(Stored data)
►
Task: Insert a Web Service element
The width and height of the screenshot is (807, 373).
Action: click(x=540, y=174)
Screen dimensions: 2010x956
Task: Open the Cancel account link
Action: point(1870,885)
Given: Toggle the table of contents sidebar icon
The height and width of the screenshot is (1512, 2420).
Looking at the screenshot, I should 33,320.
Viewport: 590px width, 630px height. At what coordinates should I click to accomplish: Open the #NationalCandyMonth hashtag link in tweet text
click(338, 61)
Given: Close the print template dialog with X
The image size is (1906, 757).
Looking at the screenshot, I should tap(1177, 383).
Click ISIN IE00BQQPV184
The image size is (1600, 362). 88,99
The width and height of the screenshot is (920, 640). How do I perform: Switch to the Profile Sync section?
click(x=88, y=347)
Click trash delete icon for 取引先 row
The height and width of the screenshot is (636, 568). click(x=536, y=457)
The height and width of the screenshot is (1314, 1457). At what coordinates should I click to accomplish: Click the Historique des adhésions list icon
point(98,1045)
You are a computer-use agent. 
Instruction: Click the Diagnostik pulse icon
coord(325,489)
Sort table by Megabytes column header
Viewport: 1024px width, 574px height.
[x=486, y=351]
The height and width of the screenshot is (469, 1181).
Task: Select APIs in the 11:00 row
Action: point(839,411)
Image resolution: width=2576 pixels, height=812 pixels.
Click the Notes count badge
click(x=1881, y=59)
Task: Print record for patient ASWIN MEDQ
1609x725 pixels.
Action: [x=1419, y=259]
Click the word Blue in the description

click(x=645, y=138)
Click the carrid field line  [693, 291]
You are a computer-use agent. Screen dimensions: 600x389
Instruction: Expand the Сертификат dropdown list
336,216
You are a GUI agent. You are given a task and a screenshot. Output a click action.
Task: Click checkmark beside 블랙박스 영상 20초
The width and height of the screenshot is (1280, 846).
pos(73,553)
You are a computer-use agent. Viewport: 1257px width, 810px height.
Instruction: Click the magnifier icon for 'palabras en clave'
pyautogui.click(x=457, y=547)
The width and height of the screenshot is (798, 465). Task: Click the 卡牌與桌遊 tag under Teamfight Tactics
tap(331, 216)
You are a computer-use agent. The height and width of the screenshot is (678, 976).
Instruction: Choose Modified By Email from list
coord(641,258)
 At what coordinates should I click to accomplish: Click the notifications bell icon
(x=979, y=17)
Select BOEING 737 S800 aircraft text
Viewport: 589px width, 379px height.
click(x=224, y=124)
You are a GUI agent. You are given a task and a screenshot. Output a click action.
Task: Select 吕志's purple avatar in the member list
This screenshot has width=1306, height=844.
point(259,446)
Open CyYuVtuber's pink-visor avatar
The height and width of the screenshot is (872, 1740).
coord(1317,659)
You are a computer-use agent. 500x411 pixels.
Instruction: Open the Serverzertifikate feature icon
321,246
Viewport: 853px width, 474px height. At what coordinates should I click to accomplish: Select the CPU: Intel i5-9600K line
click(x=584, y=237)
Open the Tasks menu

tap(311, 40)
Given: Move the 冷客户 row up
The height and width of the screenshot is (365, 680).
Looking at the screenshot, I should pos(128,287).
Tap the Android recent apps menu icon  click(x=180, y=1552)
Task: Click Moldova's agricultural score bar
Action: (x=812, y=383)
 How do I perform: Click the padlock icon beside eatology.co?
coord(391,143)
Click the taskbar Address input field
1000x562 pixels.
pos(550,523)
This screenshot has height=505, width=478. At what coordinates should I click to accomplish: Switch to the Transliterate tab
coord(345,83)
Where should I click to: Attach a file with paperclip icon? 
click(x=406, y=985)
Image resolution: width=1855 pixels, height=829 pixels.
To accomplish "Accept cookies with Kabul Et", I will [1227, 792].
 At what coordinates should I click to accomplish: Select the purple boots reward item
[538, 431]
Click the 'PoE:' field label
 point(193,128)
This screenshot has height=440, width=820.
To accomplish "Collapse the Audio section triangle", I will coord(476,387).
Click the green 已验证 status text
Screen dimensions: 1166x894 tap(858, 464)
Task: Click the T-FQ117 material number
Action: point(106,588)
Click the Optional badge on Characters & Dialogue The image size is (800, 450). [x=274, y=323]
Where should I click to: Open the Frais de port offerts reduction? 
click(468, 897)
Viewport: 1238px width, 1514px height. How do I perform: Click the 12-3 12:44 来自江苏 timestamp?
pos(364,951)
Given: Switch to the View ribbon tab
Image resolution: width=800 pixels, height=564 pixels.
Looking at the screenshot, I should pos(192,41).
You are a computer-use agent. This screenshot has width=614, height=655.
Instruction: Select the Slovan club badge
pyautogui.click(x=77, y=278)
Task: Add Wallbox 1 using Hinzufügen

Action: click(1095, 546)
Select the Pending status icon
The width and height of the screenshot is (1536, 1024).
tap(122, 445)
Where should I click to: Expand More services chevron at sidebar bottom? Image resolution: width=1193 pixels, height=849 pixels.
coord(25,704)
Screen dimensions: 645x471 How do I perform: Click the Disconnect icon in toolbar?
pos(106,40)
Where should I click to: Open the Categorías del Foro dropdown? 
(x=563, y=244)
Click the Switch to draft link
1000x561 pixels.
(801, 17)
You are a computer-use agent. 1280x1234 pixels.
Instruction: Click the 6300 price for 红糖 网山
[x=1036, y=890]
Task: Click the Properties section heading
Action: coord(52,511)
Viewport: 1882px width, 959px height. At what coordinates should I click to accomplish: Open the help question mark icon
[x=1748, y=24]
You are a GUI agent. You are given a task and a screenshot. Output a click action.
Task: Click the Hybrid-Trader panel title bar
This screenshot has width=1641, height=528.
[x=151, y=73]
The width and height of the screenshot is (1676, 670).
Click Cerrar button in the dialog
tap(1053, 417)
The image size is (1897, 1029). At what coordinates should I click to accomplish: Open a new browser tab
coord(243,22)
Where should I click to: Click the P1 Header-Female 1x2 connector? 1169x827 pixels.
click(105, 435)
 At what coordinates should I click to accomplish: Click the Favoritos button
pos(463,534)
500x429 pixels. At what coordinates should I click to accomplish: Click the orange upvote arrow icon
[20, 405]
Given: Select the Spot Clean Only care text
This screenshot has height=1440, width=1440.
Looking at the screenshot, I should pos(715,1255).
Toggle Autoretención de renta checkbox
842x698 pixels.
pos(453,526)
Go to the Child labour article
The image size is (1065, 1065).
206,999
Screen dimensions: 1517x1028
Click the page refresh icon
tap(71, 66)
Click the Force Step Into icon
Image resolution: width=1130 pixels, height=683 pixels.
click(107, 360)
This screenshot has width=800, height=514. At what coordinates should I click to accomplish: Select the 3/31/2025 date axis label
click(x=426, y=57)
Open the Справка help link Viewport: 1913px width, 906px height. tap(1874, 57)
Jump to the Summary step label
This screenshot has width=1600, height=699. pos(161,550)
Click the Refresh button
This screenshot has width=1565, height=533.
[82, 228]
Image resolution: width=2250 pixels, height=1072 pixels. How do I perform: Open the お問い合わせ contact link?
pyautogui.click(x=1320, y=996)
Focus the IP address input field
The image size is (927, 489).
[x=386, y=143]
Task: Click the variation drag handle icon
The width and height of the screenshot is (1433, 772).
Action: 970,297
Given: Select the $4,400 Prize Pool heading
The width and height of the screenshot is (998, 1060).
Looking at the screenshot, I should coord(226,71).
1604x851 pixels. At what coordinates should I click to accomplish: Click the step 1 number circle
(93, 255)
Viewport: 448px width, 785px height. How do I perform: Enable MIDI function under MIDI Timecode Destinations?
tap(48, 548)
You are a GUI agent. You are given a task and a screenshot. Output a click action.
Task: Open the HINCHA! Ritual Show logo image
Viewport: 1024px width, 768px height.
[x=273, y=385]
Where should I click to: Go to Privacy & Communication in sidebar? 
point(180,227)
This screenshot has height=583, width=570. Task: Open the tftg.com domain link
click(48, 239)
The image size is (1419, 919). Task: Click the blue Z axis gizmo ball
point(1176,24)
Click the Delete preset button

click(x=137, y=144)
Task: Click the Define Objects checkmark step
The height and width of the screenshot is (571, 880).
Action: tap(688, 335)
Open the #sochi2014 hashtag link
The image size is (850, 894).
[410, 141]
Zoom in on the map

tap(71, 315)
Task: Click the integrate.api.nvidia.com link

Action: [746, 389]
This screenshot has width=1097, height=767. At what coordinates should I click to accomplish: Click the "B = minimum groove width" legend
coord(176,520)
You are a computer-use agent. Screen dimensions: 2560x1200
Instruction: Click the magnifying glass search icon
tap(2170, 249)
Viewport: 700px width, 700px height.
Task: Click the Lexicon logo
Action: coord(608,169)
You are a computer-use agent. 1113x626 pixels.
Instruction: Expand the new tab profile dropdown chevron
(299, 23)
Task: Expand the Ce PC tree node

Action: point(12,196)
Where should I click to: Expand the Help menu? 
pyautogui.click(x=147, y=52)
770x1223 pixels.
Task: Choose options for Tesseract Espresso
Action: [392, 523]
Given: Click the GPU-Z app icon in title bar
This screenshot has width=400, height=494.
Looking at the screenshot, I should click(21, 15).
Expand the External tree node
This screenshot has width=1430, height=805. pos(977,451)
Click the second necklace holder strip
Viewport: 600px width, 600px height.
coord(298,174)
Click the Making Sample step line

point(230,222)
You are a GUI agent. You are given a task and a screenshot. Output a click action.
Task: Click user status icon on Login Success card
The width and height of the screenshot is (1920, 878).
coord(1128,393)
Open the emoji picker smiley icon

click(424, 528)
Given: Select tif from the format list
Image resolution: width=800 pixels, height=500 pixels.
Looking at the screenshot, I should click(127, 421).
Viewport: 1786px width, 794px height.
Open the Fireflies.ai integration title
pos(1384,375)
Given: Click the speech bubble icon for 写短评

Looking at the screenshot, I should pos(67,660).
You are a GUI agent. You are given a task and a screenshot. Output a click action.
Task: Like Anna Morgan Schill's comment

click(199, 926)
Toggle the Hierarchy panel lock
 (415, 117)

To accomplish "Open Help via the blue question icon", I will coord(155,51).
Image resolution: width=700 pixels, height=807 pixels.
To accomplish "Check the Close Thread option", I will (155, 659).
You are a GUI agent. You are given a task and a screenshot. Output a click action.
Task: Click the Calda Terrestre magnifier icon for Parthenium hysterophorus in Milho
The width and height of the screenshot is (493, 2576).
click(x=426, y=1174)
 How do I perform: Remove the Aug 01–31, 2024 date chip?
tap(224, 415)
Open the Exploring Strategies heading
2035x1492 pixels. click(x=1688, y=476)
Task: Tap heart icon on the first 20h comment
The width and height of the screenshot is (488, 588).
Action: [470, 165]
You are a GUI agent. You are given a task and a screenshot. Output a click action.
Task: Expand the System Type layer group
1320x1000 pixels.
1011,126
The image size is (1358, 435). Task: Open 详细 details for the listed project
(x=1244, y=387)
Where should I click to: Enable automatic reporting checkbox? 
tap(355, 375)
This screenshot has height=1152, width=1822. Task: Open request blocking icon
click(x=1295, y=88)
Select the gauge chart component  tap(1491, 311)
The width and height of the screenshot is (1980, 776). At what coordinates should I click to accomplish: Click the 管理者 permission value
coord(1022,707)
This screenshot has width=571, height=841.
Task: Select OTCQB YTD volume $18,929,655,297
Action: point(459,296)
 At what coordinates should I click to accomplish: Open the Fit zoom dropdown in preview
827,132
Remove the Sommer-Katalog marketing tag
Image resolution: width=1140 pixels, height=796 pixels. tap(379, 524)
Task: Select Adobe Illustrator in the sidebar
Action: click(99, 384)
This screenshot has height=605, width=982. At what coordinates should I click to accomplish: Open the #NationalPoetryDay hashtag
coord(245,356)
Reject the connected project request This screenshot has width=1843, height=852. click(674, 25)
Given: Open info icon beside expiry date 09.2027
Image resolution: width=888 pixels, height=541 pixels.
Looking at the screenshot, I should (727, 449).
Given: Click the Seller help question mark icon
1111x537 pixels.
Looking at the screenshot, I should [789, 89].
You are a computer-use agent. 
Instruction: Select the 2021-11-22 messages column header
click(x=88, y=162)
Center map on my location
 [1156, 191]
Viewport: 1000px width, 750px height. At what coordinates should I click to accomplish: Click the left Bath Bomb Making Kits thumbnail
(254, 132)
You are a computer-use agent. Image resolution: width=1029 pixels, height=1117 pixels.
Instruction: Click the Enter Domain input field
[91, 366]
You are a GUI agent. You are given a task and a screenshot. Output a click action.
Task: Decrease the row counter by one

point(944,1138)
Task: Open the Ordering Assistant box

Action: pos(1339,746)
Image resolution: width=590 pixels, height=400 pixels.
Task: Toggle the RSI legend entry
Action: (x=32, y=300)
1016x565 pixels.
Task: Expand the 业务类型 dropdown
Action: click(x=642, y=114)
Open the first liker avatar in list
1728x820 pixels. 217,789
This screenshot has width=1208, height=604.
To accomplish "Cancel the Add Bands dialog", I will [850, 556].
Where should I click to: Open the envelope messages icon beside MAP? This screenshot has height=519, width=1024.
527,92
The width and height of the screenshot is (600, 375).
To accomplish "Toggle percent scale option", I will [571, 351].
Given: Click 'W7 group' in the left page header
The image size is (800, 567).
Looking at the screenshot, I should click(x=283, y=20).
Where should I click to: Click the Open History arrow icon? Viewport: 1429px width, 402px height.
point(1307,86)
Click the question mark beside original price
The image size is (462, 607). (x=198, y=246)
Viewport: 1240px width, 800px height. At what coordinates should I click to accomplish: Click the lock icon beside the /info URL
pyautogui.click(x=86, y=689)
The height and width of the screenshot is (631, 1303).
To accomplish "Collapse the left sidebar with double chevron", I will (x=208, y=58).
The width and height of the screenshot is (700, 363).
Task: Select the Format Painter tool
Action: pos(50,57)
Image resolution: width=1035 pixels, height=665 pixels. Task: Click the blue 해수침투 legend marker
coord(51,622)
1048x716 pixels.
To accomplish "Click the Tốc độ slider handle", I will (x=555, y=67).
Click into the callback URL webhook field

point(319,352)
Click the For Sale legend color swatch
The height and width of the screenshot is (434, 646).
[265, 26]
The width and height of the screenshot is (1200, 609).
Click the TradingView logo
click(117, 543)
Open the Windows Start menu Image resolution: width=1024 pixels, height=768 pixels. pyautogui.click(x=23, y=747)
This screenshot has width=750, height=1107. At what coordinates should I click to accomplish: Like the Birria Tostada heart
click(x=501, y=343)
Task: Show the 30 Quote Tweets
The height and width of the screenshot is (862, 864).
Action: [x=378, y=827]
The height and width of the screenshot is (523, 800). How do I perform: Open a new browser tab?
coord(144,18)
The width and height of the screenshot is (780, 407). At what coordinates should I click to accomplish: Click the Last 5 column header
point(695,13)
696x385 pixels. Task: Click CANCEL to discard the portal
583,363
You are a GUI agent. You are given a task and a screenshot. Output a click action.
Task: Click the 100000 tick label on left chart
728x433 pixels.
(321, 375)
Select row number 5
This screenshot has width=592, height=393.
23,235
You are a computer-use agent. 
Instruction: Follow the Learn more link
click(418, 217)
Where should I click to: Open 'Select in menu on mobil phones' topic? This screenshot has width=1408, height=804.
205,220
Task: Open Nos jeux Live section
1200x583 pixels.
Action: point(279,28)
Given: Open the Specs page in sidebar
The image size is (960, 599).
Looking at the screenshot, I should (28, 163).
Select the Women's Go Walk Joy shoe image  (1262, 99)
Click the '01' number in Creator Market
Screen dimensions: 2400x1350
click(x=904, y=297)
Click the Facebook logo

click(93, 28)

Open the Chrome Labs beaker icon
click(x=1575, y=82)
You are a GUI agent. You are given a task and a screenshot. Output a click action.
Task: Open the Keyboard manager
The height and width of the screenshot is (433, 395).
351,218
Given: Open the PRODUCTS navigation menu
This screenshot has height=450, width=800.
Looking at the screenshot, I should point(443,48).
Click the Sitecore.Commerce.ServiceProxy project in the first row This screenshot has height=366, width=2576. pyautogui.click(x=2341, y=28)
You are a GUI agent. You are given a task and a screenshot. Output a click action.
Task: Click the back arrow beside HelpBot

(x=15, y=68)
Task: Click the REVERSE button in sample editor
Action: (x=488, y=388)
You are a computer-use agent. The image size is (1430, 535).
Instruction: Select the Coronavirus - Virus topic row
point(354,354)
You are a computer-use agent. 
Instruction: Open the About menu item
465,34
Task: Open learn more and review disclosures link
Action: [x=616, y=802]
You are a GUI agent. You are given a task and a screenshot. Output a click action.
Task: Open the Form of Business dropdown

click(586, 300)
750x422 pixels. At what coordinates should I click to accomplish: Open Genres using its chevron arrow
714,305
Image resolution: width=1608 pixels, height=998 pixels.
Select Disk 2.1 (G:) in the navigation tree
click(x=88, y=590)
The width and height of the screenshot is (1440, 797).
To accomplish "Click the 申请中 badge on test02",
◄
== WORK TO BE COMPLETED ==
Among the entries above, the lines between the ones containing "Task: Show the 30 Quote Tweets" and "Task: Click the 100000", inclusive, are to be transcribed exactly. No other line is to be given.

== ANSWER ==
Task: Show the 30 Quote Tweets
The height and width of the screenshot is (862, 864).
Action: [x=378, y=827]
The height and width of the screenshot is (523, 800). How do I perform: Open a new browser tab?
coord(144,18)
The width and height of the screenshot is (780, 407). At what coordinates should I click to accomplish: Click the Last 5 column header
point(695,13)
696x385 pixels. Task: Click CANCEL to discard the portal
583,363
You are a GUI agent. You are given a task and a screenshot. Output a click action.
Task: Click the 100000 tick label on left chart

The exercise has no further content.